• [Exercise directions] Word for word, return the lines from the start of the entries below through the line that has "You are a computer-use agent. Viewport: 1254px".

• [Exercise inputs]
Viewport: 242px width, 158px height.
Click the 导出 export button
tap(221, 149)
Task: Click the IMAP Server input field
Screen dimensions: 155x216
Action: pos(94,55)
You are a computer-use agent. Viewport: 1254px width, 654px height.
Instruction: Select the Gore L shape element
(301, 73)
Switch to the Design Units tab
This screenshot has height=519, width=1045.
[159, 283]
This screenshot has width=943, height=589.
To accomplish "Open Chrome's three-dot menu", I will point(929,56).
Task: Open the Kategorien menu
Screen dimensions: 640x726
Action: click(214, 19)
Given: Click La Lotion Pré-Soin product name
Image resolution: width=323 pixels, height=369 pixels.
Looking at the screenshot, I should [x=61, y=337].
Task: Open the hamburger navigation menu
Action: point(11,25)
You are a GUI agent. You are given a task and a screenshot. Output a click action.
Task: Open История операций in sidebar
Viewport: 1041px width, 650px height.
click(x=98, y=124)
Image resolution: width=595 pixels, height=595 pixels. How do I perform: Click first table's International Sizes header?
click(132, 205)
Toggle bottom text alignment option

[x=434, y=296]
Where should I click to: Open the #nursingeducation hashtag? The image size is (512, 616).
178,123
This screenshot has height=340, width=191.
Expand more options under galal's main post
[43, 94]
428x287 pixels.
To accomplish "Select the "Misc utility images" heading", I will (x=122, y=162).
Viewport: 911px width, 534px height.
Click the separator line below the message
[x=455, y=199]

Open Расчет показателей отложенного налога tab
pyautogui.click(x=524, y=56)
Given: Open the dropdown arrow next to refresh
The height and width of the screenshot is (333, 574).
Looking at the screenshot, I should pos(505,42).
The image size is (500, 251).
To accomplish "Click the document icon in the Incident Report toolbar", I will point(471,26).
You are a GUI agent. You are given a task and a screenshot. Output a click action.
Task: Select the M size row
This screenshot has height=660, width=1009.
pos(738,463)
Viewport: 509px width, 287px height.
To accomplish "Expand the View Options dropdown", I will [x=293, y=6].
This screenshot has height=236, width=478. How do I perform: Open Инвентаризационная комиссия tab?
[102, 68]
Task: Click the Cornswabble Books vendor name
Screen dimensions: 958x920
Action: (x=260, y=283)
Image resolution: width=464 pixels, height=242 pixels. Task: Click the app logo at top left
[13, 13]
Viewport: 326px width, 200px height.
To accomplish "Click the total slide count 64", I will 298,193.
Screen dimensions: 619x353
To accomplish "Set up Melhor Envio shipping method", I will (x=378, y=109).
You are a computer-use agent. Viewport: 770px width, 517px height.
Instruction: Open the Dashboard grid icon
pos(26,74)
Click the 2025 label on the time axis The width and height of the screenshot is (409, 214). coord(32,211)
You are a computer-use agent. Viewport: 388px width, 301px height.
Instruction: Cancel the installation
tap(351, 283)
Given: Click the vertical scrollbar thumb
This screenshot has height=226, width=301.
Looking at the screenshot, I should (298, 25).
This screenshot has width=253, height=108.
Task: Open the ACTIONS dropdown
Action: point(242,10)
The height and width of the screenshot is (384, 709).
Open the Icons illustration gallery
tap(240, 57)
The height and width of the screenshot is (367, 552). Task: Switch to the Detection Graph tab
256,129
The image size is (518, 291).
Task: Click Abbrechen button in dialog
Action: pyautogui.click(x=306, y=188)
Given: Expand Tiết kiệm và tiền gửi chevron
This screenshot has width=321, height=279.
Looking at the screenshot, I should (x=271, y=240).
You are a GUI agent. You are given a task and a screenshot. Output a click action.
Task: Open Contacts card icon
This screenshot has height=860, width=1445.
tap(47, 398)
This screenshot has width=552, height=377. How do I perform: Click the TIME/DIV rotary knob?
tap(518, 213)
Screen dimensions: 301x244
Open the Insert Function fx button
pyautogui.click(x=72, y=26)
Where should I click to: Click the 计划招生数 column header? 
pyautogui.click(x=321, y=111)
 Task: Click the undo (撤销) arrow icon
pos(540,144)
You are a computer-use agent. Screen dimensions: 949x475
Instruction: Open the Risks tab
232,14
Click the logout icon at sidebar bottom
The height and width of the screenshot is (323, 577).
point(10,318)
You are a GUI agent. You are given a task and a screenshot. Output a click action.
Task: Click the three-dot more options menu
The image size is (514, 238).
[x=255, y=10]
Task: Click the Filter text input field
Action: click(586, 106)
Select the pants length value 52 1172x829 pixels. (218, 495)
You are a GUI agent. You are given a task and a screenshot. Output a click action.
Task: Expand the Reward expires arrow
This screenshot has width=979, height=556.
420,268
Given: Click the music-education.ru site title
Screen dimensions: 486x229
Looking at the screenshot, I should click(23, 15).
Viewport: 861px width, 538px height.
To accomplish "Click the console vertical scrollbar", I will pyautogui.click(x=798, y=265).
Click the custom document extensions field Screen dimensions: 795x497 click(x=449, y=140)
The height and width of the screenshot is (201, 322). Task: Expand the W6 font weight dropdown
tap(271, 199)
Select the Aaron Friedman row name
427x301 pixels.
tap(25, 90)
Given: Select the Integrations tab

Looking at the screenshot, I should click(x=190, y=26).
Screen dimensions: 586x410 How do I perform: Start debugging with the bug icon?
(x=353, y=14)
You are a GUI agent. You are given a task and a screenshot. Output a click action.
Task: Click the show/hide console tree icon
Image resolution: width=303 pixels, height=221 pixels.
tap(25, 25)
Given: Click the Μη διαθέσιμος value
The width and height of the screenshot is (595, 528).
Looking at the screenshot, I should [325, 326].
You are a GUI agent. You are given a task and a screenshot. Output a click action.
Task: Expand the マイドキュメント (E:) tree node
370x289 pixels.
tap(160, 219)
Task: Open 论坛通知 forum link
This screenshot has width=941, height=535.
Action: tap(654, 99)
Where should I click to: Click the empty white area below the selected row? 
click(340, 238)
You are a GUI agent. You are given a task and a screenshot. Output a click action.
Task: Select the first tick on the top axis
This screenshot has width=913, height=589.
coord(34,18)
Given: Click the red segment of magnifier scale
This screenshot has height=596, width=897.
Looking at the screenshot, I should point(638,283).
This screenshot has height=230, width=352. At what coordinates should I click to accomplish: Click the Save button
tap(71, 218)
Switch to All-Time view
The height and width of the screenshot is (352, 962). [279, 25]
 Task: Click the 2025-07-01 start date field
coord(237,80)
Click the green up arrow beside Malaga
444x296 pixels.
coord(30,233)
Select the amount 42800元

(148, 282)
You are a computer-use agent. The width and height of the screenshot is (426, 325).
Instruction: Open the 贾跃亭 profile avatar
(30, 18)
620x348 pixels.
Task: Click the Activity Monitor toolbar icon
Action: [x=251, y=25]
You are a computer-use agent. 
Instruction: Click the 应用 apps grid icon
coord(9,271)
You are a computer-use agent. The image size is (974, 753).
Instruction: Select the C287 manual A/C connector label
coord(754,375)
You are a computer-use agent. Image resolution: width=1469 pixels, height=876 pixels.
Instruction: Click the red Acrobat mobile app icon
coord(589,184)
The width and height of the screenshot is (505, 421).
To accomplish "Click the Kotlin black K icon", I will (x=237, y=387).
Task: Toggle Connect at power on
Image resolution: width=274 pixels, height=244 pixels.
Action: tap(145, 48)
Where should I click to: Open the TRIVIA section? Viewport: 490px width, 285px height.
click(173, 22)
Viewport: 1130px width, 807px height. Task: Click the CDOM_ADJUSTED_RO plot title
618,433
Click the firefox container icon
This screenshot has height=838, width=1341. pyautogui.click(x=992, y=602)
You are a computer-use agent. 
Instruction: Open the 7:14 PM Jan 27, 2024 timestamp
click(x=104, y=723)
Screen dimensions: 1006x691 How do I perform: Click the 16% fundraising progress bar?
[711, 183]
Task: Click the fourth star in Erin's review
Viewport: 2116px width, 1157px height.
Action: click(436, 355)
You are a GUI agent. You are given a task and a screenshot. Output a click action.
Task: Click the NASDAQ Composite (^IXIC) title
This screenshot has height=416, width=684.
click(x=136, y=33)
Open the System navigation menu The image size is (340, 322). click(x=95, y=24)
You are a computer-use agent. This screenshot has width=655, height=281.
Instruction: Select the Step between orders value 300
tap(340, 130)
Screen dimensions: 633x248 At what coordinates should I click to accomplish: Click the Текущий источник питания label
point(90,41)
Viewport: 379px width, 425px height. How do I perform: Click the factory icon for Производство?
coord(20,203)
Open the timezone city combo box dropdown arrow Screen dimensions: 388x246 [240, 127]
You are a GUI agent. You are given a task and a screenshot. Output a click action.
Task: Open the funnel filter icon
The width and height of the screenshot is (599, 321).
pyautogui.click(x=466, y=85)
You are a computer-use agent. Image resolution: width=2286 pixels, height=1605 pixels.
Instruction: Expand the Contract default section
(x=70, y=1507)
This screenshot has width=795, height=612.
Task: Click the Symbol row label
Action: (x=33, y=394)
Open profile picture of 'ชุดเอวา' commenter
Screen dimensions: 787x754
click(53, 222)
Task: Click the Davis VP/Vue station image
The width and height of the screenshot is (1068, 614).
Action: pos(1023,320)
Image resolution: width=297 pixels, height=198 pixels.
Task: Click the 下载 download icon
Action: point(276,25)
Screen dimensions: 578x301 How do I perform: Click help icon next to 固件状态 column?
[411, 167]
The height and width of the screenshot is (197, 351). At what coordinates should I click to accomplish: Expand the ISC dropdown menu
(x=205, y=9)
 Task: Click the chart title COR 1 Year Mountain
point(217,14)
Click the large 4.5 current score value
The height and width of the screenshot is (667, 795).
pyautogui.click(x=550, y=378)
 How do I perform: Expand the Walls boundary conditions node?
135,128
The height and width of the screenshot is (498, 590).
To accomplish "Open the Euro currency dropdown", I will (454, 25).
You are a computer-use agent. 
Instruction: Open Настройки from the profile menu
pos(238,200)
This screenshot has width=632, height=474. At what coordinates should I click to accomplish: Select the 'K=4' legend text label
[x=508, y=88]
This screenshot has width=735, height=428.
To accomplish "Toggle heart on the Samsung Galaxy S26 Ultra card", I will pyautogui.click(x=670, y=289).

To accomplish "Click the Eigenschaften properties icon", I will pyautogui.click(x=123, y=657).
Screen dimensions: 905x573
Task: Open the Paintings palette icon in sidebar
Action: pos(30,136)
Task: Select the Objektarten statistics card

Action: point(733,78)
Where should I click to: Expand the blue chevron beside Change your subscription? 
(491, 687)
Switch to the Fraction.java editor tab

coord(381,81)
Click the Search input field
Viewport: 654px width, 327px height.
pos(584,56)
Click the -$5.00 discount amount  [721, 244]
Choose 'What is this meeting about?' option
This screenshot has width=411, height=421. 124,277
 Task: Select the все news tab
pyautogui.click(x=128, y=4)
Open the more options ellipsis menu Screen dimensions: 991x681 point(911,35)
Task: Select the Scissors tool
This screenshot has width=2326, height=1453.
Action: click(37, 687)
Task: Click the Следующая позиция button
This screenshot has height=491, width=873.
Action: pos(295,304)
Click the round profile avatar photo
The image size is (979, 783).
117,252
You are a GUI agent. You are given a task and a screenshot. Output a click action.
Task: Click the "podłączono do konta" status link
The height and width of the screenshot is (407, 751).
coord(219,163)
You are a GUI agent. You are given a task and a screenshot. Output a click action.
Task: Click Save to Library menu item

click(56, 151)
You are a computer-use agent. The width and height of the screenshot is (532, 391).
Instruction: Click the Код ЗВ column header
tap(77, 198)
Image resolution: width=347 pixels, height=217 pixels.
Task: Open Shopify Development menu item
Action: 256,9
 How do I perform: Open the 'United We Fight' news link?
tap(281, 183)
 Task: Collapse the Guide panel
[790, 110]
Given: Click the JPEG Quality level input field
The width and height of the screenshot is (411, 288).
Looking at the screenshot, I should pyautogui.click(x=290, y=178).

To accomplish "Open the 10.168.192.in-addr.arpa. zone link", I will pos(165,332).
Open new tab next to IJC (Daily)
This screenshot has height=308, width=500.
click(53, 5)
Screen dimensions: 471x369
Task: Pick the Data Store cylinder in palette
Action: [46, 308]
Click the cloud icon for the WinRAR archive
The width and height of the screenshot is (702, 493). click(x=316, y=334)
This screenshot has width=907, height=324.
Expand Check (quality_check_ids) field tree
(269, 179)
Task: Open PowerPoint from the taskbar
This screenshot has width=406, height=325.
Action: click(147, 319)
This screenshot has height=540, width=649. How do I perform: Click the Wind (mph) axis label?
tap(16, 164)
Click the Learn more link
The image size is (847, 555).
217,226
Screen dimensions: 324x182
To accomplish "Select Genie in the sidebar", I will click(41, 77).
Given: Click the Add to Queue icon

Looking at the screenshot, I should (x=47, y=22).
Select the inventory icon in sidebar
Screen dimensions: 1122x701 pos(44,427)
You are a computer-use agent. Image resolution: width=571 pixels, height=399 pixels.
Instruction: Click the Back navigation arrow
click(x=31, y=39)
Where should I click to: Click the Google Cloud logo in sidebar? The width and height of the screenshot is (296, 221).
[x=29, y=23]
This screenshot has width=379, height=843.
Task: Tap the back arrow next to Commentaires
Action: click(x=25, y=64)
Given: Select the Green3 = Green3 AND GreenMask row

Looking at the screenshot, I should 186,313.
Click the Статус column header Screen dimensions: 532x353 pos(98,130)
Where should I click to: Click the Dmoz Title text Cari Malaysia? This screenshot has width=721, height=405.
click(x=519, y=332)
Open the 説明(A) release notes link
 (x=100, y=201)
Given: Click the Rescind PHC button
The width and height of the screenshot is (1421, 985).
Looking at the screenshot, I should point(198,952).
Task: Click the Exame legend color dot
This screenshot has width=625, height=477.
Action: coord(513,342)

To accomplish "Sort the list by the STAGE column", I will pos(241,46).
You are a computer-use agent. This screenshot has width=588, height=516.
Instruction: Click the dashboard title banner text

• [Solution to this problem]
Viewport: 242px width, 158px height.
Click the 导出 export button
tap(221, 149)
Task: Click the IMAP Server input field
Screen dimensions: 155x216
Action: pos(94,55)
You are a computer-use agent. Viewport: 1254px width, 654px height.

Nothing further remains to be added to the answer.